Members of the Social Justice Coalition increased from 13 to 27 one month after its launch, making it the largest coalition of its kind in the upcoming parliamentary elections.
Under the slogan of “25 January-30 June”, the coalition was formed in July 2014, bringing together a range of opposing political figures and diverse movements to engage effectively in Egypt’s political roadmap.
The list includes representatives from three Nasserist parties, the Kefaya Movement, a coalition for individuals with special needs, and other entities that support women, labour, and farmers’ rights.
“We feel very confident about our vision in countering the anti-revolution coalitions,” said Social Justice Coalition Senior Coordinator Gamal Zahran.
The coalition focuses on four main points, according to which it selects its members. Those aspects should tackle social justice, integrated development, freedom and democracy, and national independence, according to a statement released on their official page.
Zahran said the coalition aims to gain seats through both the individual electing system and the lists system. He also added that the coalition is an open-hub for all political figures who believe in the goals of the 25 January Revolution.
In January 2014, Egypt’s former interim president Adly Mansour amended the parliamentary elections law, to increase the individual seats up to 74% of parliamentary seats.

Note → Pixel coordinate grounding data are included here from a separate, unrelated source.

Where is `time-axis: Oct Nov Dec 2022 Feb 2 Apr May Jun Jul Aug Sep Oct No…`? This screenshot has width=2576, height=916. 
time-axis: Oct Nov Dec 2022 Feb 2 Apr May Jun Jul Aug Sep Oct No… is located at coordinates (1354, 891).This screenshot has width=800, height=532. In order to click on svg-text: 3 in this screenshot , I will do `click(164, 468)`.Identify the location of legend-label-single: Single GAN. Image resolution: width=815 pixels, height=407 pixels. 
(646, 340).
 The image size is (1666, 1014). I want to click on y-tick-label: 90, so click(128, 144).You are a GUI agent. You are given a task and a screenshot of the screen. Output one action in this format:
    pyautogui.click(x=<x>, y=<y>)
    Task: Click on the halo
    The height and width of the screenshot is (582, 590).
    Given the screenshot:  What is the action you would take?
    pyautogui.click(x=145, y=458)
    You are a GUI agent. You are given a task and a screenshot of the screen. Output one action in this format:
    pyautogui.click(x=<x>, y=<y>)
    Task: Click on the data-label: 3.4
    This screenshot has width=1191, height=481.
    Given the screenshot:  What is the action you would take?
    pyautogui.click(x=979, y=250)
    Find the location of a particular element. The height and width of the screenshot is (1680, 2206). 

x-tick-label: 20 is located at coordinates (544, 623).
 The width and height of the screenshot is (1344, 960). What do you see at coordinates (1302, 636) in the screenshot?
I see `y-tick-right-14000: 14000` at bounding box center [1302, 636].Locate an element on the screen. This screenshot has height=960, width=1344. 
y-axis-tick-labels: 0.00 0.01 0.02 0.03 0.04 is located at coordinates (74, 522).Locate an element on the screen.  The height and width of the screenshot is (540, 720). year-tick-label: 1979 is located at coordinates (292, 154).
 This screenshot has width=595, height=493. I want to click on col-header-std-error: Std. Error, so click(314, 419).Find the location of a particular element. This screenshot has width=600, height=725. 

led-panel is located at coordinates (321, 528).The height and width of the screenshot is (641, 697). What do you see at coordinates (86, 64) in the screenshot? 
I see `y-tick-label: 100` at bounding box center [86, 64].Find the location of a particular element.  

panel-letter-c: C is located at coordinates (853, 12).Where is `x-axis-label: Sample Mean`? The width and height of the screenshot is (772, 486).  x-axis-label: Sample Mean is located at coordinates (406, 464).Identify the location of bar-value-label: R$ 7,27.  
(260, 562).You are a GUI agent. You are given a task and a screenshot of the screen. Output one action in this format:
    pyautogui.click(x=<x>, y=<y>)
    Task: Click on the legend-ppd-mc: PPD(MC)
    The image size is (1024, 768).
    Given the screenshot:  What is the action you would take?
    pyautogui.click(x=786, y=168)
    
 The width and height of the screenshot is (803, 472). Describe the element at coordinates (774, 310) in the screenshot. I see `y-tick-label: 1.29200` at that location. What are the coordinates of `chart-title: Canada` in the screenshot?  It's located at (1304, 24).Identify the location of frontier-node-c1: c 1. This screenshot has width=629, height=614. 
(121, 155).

Those amendments provoked concerns from multiple political figures, especially among potential women candidates, and other candidates who are based outside Cairo.
Alaa Abou Zaid, political committee member of the Senior Nasserist Conference and member of the Social Justice Coalition, said: “If I elected myself in the closed list, I will be gambling all the seats.”
“We’re calling for a proportional list elections system, in order to ensure a fair representation for all candidates,” he added.
Despite that the Social Justice Coalition includes a large number of Nasserist-affiliated bodies, Al-Karama party and Nasser’s Arab Democratic Party, believed to be one of the most prominent Nasserist parties, are not on the coalition list.
There are another two announced coalitions expected to run in the upcoming parliamentary elections.
Former presidential candidate Amr Moussa called for a civil parties’ coalition in June, including Al-Wafd Party, but he withdrew in August. Following, Al-Wafd Party formed a new alliance including five secular parties.
Meanwhile, head of lawyers syndicate Sameh Ashour, launched a coalition to include the occupational syndicates.